= 2005–06 Iranian Basketball Super League =

The following is the final results of the Iran Super League 2005/06 basketball season. The powerhouse Saba Battery were crowned champions of Iran's Super League, beating Petrochimi of Mahshahr 3 times in a row in the final phase of the competitions which was 3 out of 5. Saba had only one loss through the whole season in a game against Pegah of Shiraz, and it kept its dominancy over the other teams.
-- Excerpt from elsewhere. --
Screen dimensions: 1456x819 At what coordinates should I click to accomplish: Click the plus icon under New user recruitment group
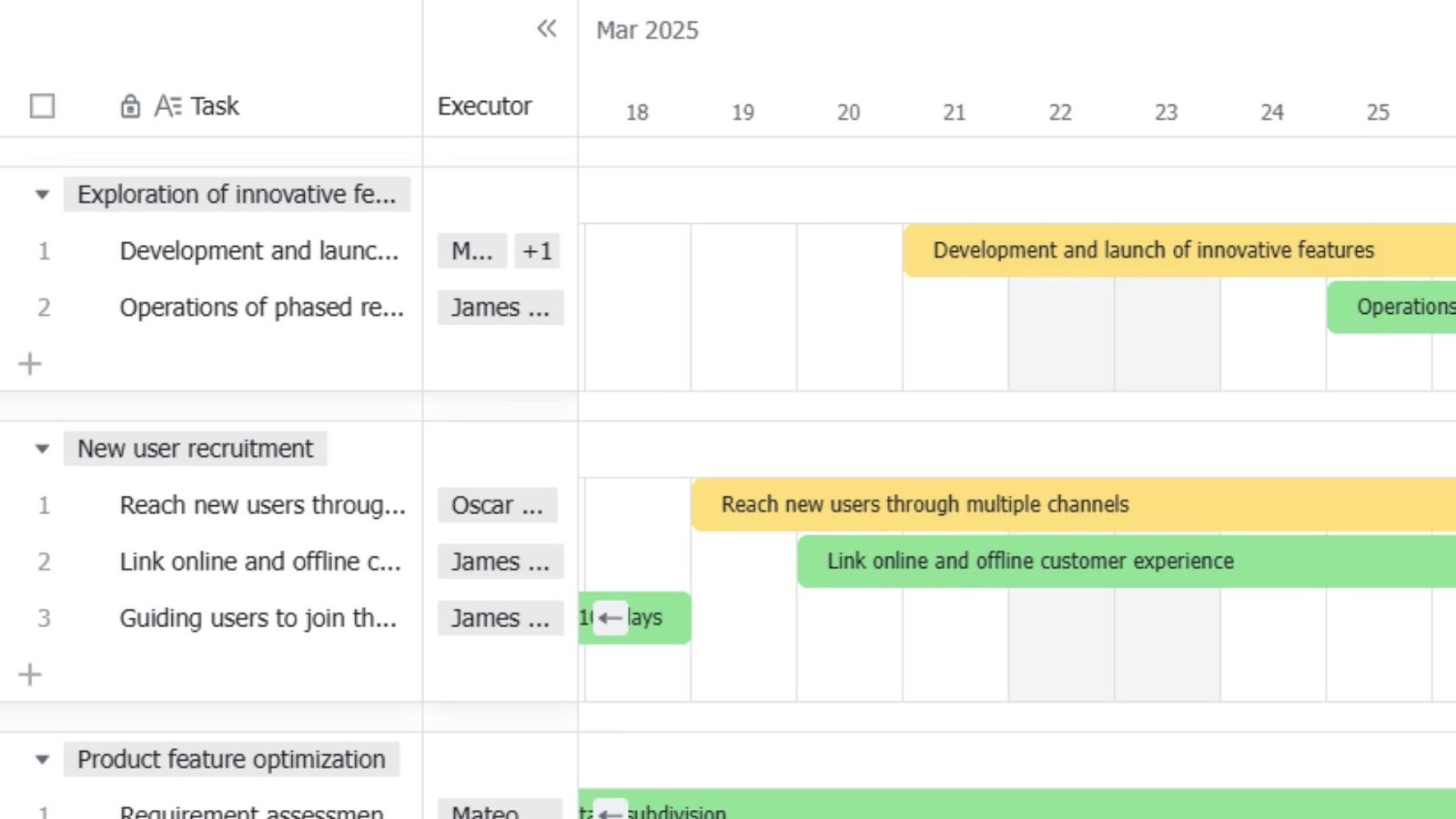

In the third and last clash, Garth Joseph, the tallest import in the Iranian Super League (218 cm) made the last shot in just 1 second to the end of the match, and changed the score to 66-64.

==Regular season==

===Group A===

| Rank | Team | P | W | L | Pts |
|---|---|---|---|---|---|
| 1 | Petrochimi Bandar Imam | 14 | 12 | 2 | 26 |
| 2 | Sanam Tehran | 14 | 10 | 4 | 24 |
| 3 | Zob Ahan Isfahan | 14 | 10 | 4 | 24 |
| 4 | Pegah Shiraz | 14 | 9 | 5 | 23 |
| 5 | Gol Gohar Sirjan | 14 | 7 | 7 | 21 |
| 6 | Shahrdari Gorgan | 14 | 5 | 9 | 19 |
| 7 | Farsh Mashhad | 14 | 4 | 10 | 18 |
| 8 | Azad University Tehran | 14 | 0 | 14 | 14 |

===Group B===

| Rank | Team | P | W | L | Pts |
|---|---|---|---|---|---|
| 1 | Saba Battery Tehran | 14 | 14 | 0 | 28 |
| 2 | Paykan Tehran | 14 | 11 | 3 | 25 |
| 3 | Azarpayam Urmia | 14 | 10 | 4 | 24 |
| 4 | Pegah Hamedan | 14 | 8 | 6 | 22 |
| 5 | Heyat Basketball Khuzestan | 14 | 5 | 9 | 19 |
| 6 | Mahram Tehran | 14 | 4 | 10 | 18 |
| 7 | Heyat Basketball Isfahan | 14 | 3 | 11 | 17 |
| 8 | Heyat Basketball Shahrekord | 14 | 1 | 13 | 15 |

==Playoffs==

===Championship===

====Quarterfinals====

| Team 1 | Series | Team 2 | 1st | 2nd | 3rd |
|---|---|---|---|---|---|
| Petrochimi | 2 - 0 | Pegah Hamedan | 94 - 91 | 84 - 73 |  |
| Zob Ahan | 0 - 2 | Paykan | 57 - 65 | 40 - 70 |  |
| Sanam | 2 - 0 | Azarpayam | 77 - 65 | 82 - 73 |  |
| Pegah Shiraz | 1 - 2 | Saba Battery | 86 - 84 | 85 - 88 | 70 - 73 |

====Semifinals====

| Team 1 | Series | Team 2 | 1st | 2nd | 3rd |
|---|---|---|---|---|---|
| Petrochimi | 2 - 0 | Paykan | 82 - 70 | 73 - 66 |  |
| Sanam | 0 - 2 | Saba Battery | 73 - 81 | 88 - 90 |  |

====3rd place match====

| Team 1 | Series | Team 2 | 1st | 2nd | 3rd | 4th | 5th |
|---|---|---|---|---|---|---|---|
| Paykan | 3 - 2 | Sanam | 76 - 78 | 80 - 86 | 85 - 72 | 75 - 74 | 69 - 67 |

====Final====

| Team 1 | Series | Team 2 | 1st | 2nd | 3rd | 4th | 5th |
|---|---|---|---|---|---|---|---|
| Petrochimi | 0 - 3 | Saba Battery | 78 - 81 | 65 - 67 | 64 - 66 |  |  |

==Final ranking==

| Rank | Team |
|---|---|
| 1 | Saba Battery Tehran |
| 2 | Petrochimi Bandar Imam |
| 3 | Paykan Tehran |
| 4 | Sanam Tehran |
| 5 | Pegah Shiraz |
| 6 | Zob Ahan Isfahan |
| 7 | Pegah Hamedan |
| 8 | Azarpayam Urmia |
| 9 | Gol Gohar Sirjan |
| 10 | Heyat Basketball Khuzestan |
| 11 | Mahram Tehran |
| 12 | Shahrdari Gorgan |
| 13 | Azad University Tehran |
| 14 | Heyat Basketball Shahrekord |
| 15 | Heyat Basketball Isfahan |
| 16 | Farsh Mashhad |

- Saba Battery and Petrochimi qualified to WABA Champions Cup 2007.
- HB Isfahan and Farsh Mashhad relegated to Division 1.